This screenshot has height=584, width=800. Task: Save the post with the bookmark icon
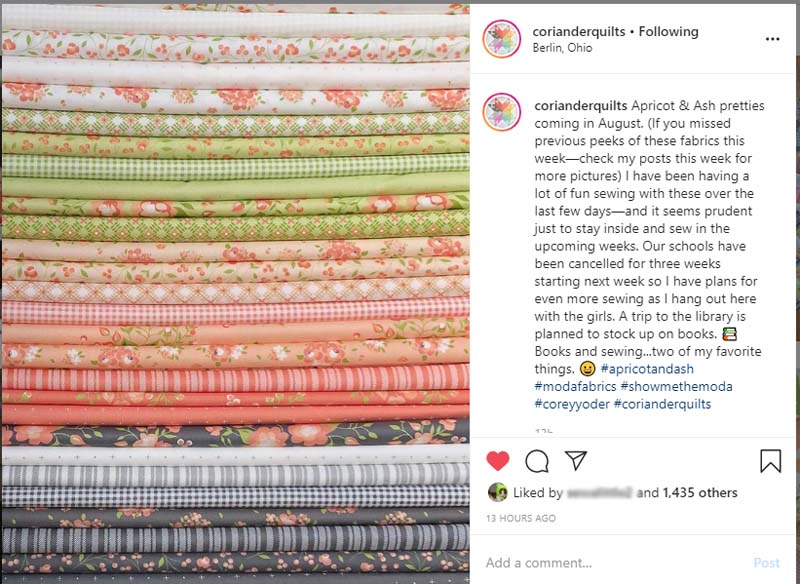[770, 461]
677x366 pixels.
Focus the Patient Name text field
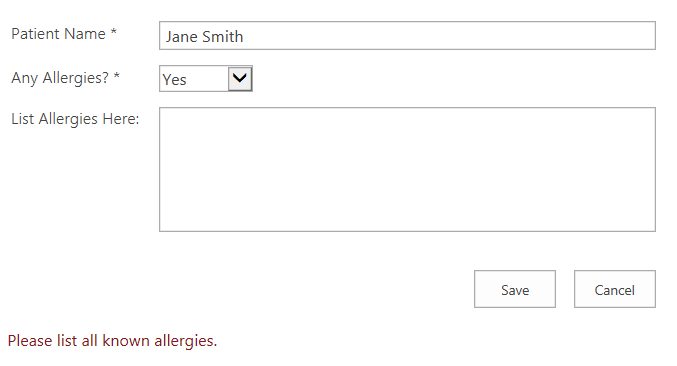click(407, 36)
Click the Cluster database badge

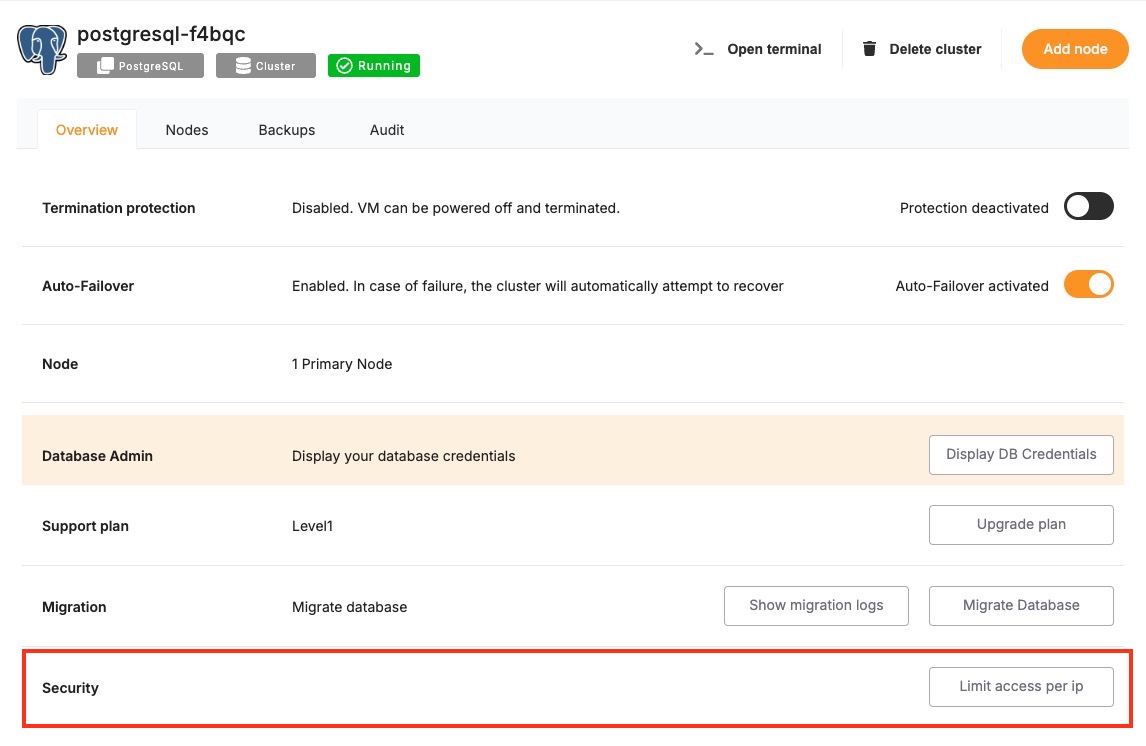tap(266, 66)
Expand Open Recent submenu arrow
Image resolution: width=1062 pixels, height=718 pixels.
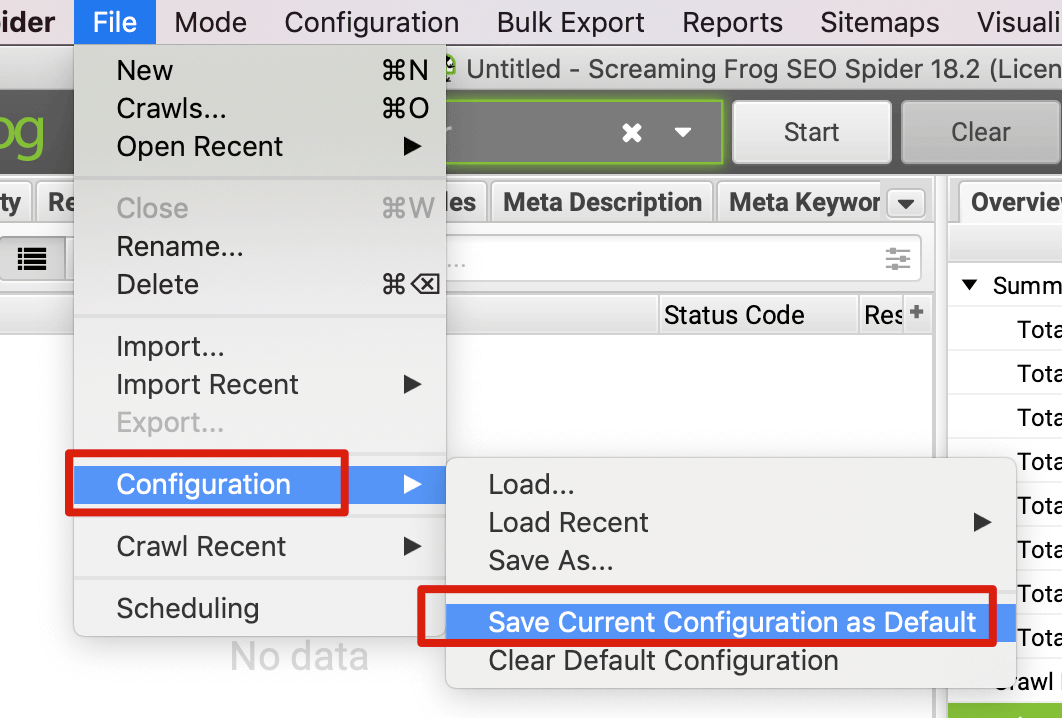click(412, 146)
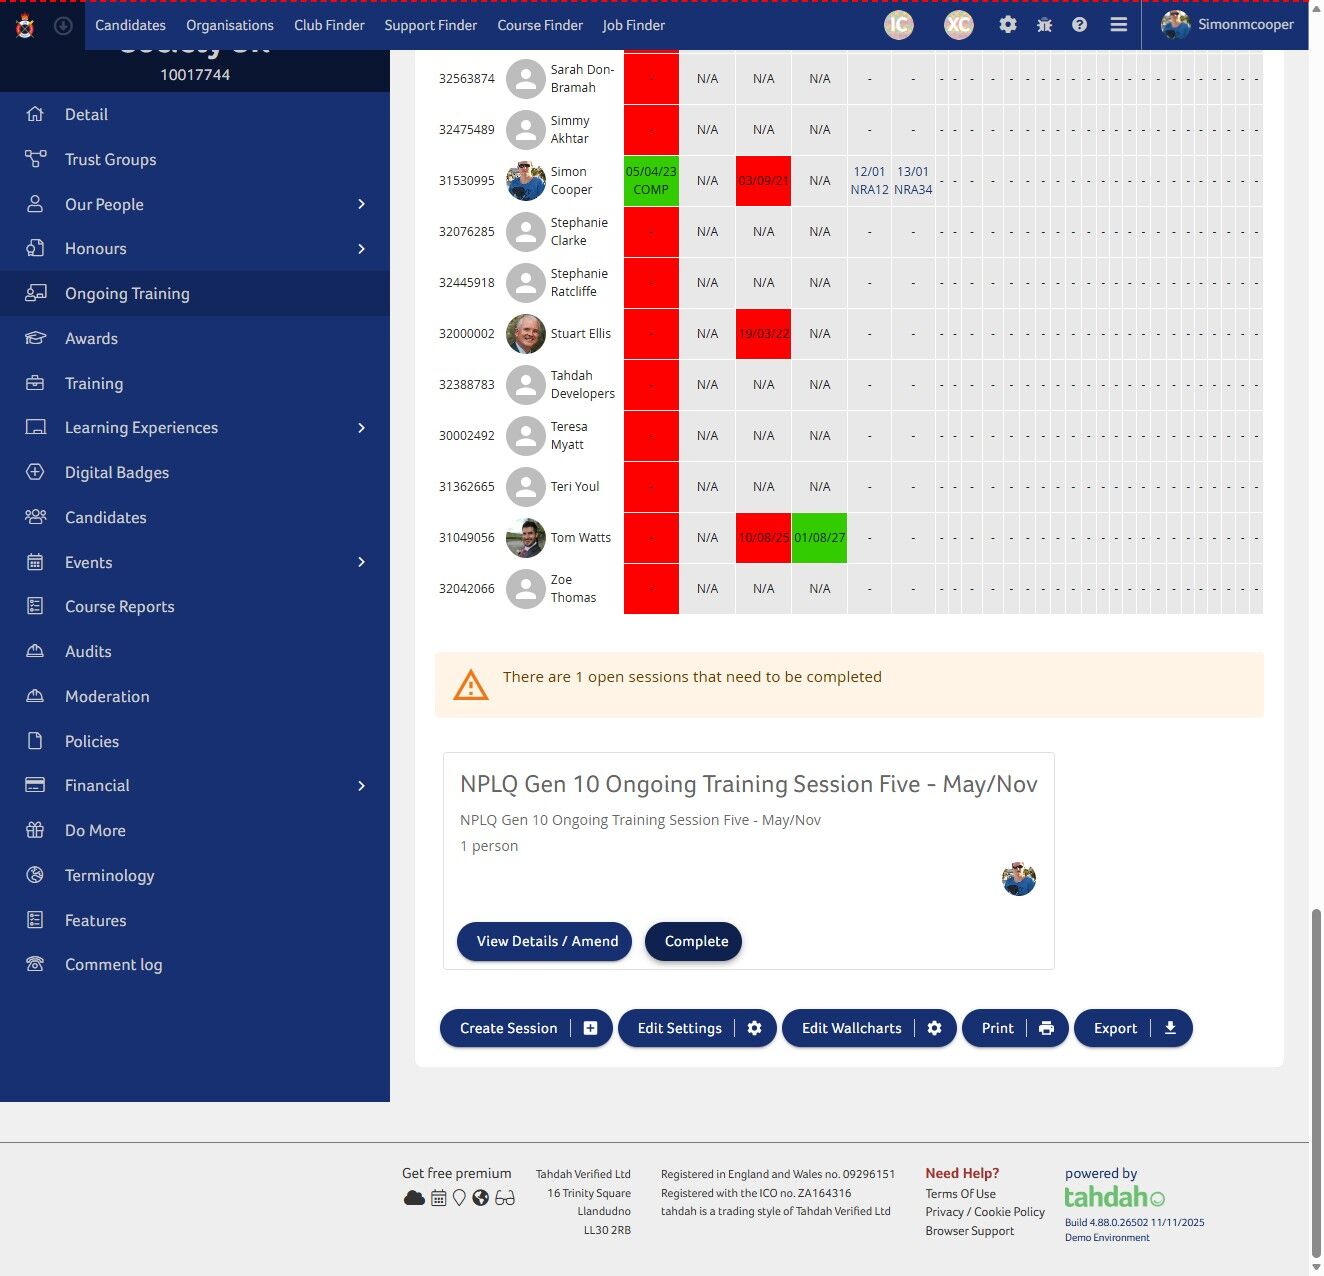Open the settings gear in the top bar
This screenshot has width=1324, height=1276.
[x=1008, y=24]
________________
Repeat the material above in full and exactly, apart from the pictures.

RESPONSE AREA:
This screenshot has height=584, width=800. Task: Save the post with the bookmark icon
[770, 461]
677x366 pixels.
Focus the Patient Name text field
click(407, 36)
Click the Cluster database badge

tap(266, 66)
Expand Open Recent submenu arrow
Image resolution: width=1062 pixels, height=718 pixels.
click(412, 146)
Open the settings gear in the top bar
This screenshot has width=1324, height=1276.
[x=1008, y=24]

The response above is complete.